Requirement
The count of lines with the string "named" in the material is all that should be returned.
Segment Open
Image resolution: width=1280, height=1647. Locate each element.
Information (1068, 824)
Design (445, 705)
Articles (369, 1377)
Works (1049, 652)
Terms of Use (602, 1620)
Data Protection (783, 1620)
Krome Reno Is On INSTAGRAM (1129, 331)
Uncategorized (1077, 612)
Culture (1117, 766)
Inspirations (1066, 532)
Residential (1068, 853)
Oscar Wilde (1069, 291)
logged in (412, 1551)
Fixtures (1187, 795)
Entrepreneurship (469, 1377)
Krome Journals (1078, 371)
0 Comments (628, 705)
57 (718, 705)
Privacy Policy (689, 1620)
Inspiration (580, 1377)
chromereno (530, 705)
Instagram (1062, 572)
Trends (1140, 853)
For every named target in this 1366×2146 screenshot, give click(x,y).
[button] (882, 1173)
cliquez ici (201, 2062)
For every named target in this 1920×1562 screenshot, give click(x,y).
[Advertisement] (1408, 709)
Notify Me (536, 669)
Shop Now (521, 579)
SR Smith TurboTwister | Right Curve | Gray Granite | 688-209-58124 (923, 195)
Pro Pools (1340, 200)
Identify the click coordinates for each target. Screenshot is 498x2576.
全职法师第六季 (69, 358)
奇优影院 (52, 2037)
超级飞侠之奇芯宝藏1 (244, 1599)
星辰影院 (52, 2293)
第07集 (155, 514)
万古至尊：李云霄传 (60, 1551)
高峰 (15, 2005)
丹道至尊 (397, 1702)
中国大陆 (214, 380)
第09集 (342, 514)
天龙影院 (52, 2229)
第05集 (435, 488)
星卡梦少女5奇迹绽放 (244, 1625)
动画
Segment Closed
Result of the task
2